Friday, October 30, 2009

Falling in love

A good friend of mine called me on the day i had my son and she gave me the most important and helpful and honest advice anyone ever gave me, ever. She told me not to expect to love my child right away. At the time i was flabbergasted that she could say such a thing. All mothers love their children at first sight. That's the beauty of being a mother...i thought.

As i held my son for the first time ( i had C-section so it was later) i had the most empty feeling one could ever have when holding their flesh and blood. Here was this screaming little bundle of meat trying to bite a hole in my already tender nipples and i felt no love. I was looking at a stranger. A person i created. I didn't recognize the face and i didn't recognize the smell. I was a freak. How could i feel this way after all the infertility troubles i had in the last year? It was a downward spiral that, thanks to my friend I was able to stop and let nature take its course.

Sure enough, it happened. I was holding him one day and i was changing a poopie. It smelled so sweet, it was the sweetest smell i had ever experienced. A smell only a mother could love. That's when i realized it happened. I was head-over-heels in love with my son Luca. And when i began to work again, it was even more apparent. I would rush home to see him. the only way i could explain to people without children was that it was like the feeling you get when you are first in love. You count every second until you can see that person again. No one else mattered in the world but that person. No one mattered but my sweet dear, perfect Luca.

And then came Number two...

Yep, with Charly I was a bit more prepared. I was prepared for the empty feeling. I had the wisdom to know that it was a new person coming into our house to live and we all had to get used to her. She was a new person created by us that would take time to get to know. It would take time to love her. It would grow like it did with Luca.

But what i wasn't prepared for was how long it took for me to finally fall in love. I waited patiently and it didn't help we had major breastfeeding issues and she only fed for a week. She rejected me and i took it personally. So on top of adjusting i had to get through this rejection.

To be honest, it took twice as long but sure enough it happened the first time she laughed out loud at my high pitched voice. She smiled and gurgled and I could feel my heart melting like the sweet drool trickling from her perfect little mouth. This was my daughter and I was so in love with her. It might not have been as intense as with the first but it was no less of a love affair. Each day i fall deeper and deeper for my two angels...

## INFORMATION SUPPLIED
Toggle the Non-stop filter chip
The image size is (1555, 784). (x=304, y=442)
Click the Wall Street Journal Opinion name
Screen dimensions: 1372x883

## WORK TASK
Please reproduce the passage of the post about falling in love that opens with the words containing "To be honest, it" and closes with "my two angels...", copying it word for word.

## EXERCISE ANSWER
To be honest, it took twice as long but sure enough it happened the first time she laughed out loud at my high pitched voice. She smiled and gurgled and I could feel my heart melting like the sweet drool trickling from her perfect little mouth. This was my daughter and I was so in love with her. It might not have been as intense as with the first but it was no less of a love affair. Each day i fall deeper and deeper for my two angels...